Somehow the six-year-old Border Collie-Shepherd mix escaped from their home, trotted over to Rouge Hill GO Station and walked onto a westbound train on the Lakeshore East Line.
Marley is no stranger to the station, Petersen said, as they use it regularly to get around.
After weeks of being in a wheelchair, Peterson recently graduated to crutches following knee surgery in May. The pair have often used the elevator at the station while she recovers.
“I think when he got outside he went looking for me and that’s what brought him to the GO,” she said.
After a nearly two-hour journey, GO Transit employees returned Marley to his family.

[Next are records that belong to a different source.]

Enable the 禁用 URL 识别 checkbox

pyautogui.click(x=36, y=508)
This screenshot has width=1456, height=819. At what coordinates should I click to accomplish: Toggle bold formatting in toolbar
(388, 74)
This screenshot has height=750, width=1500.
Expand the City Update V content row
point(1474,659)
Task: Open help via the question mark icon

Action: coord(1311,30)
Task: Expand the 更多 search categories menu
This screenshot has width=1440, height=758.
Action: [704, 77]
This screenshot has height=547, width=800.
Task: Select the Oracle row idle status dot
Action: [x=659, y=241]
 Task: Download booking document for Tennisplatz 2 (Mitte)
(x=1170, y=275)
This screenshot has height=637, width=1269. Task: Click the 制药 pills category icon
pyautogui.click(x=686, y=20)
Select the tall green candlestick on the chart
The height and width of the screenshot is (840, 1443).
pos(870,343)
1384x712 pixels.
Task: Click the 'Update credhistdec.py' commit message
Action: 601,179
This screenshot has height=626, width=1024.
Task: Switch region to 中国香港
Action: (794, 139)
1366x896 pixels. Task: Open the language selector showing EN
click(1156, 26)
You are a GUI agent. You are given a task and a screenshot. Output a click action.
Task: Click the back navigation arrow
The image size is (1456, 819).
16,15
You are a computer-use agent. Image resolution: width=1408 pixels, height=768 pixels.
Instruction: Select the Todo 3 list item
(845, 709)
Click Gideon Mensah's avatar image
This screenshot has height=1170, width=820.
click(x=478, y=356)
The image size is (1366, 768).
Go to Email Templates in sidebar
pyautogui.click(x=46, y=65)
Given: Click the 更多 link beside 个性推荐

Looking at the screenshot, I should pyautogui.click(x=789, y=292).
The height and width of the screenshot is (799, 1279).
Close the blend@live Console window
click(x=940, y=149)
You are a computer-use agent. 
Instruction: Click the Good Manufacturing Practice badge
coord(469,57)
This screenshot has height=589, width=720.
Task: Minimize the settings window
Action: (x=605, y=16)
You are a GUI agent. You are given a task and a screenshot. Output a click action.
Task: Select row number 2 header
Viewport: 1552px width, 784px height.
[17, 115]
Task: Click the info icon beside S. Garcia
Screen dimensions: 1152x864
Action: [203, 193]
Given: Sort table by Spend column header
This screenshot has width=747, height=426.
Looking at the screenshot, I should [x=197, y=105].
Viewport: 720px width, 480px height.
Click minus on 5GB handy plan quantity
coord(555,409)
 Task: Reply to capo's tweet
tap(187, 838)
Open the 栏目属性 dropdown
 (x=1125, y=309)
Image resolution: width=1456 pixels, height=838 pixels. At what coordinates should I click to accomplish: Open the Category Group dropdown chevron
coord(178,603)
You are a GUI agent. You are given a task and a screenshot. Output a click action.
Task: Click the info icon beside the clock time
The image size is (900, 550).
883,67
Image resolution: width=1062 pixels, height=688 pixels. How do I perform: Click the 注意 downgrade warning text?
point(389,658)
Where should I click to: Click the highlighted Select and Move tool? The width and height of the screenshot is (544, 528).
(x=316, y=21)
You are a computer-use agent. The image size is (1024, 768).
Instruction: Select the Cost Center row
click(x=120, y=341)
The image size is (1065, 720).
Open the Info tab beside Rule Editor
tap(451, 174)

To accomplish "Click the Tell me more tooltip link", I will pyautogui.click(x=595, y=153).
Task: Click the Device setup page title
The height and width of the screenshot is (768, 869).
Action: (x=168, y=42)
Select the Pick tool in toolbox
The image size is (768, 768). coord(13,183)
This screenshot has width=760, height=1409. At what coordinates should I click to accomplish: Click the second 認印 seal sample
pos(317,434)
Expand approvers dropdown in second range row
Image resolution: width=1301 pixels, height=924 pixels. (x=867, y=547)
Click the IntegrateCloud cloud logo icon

In the social media post, Kia Andersen, Petersen’s daughter, thanked staff for looking after Marley and getting him back to the family safely.
"Thankfully his cute face made him tons of friends on the train and at Union," she wrote.
Metrolinx spokesperson Anne Marie Aikins said it seems Marley misunderstood GO Transit’s new policy that allows leashed dogs on board trains.
“You’re supposed to have your human with you!! We didn’t charge him for not having his PRESTO card either,” Aikins wrote.
“We are still investigating whether Marley tapped his PRESTO card,” she later wrote in a tweet. “He needs to come back in for questioning but we won’t be too ruff.”
Aikins added that it is “a first” for the transit service’s lost and found department.
Meanwhile, Petersen is still trying to figure out how the pup got out in the first place.
“Only Marley knows,” she said.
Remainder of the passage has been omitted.